Israël est une terre fertile pour les bonnes fictions d’espionnage. Le filon s’est déjà largement exporté au travers de séries télévisées telles que « Hatufim » (2010) – dont s’est inspiré « Homeland » – ou plus récemment « Hostages » (2013) et « Fauda » (2015). Il se transpose aussi facilement à l’écrit, comme le démontre Dov Alfon avec son premier roman, « Unité 8200 ». Ce quinquagénaire francophone, né en Tunisie, est un journaliste aguerri, correspondant à Paris de l’excellent quotidien israélien Haaretz. Il a aussi été, dans une vie antérieure, officier dans les services secrets.
Un pied dans l’écriture, un autre dans la chose militaire, avec l’actualité politique pour trait d’union. Un parcours qui résume peut-être pourquoi, plus généralement, les Israéliens sont à l’aise avec cette matière. Au sein d’une nation aussi pénétrée du souci de sa sécurité et de la défense de ses frontières, le renseignement est une activité vitale et assumée. Et sur le CV, une ligne qui n’a rien de honteuse. Connaître ainsi le système de l’intérieur permet d’être précis et crédible quand on en parle. Ce qui n’interdit pas d’y mettre de la distance.

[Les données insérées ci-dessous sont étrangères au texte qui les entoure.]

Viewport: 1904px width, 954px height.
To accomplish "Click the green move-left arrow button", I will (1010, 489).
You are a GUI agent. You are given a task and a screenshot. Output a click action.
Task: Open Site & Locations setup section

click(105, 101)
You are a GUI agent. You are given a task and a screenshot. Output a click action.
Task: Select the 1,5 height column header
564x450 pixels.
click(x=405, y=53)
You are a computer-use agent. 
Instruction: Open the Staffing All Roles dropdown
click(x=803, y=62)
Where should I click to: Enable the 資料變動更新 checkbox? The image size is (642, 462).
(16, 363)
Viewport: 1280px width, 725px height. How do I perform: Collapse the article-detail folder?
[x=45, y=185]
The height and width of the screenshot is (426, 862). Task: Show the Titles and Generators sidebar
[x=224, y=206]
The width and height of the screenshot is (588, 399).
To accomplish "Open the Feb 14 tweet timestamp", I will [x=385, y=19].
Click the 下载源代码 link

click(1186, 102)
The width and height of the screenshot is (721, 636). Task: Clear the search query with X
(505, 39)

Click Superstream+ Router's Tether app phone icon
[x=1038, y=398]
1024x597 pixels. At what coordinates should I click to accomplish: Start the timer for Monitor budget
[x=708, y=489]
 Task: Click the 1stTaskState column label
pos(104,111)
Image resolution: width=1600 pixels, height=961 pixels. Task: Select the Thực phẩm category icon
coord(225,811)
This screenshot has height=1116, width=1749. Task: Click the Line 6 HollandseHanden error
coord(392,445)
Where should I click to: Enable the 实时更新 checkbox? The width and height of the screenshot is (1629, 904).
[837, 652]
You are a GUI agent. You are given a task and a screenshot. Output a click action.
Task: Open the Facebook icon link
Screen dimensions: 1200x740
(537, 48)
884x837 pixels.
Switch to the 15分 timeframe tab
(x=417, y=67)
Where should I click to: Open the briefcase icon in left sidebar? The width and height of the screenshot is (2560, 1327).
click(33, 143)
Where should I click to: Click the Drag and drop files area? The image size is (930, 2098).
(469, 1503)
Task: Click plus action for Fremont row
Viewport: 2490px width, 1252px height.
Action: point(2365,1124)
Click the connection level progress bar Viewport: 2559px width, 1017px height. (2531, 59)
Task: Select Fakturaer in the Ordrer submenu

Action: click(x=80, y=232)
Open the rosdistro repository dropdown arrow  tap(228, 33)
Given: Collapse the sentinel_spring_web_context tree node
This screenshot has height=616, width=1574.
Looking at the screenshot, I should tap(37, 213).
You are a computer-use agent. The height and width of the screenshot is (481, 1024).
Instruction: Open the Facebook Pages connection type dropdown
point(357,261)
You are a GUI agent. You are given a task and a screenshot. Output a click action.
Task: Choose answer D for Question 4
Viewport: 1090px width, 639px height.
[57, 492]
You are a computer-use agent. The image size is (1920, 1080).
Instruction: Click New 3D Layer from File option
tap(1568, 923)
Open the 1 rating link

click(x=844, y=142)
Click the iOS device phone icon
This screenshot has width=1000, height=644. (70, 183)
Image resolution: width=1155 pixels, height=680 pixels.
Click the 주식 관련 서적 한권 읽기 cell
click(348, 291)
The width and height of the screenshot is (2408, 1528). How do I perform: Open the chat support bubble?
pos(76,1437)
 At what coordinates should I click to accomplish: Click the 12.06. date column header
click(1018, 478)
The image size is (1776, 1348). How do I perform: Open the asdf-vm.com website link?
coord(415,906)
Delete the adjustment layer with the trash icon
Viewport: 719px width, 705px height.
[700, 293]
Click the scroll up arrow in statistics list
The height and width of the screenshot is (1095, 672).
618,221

Quand « Unité 8200 » (lire huit-deux-zéro-zéro) nous fait entrer dans les arrière-cuisines d’un service de surveillance électronique ultra-performant, où l’homme est une sorte d’auxiliaire du téléphone, on y croit. Mais l’auteur observe ce monde parallèle high tech avec détachement. Il se fait même un peu moqueur quand il met en scène les exigences d’un Premier ministre plus vrai que nature ou bien les chicaneries entre hauts gradés.
Une mêlée que ses deux personnages principaux survolent avec un temps d’avance. L’un, colonel rompu aux missions clandestines, se débat à Paris avec un gang de tueurs chinois lâchés aux trousses d’un de ses compatriotes. L’autre, jeune lieutenante déjà très endurcie pour son âge, déjoue depuis son QG militaire les intrigues de palais et les rivalités entre services. Dans sa complicité à distance, ce séduisant duo nous fait voyager du désert du Néguev jusqu’à Bagnolet, puis de Créteil jusqu’à Tel Aviv. Choc de cultures.
En chemin, au long de leurs 24 heures de course-poursuite, le sang ruisselle. Ils croisent une bonne douzaine de cadavres, mais cette violence reste un ingrédient du scénario déchargé d’émotion, introduit avec désinvolture, façon « 007 » ou « Mission Impossible ». L’auteur en use comme d’un signal nous ramenant à chaque fois au cœur de l’énigme : qui manipule les tueurs et avec quel mobile ? On compte donc les coups, mais en prenant un réel plaisir à ce thriller d’action résolument divertissant.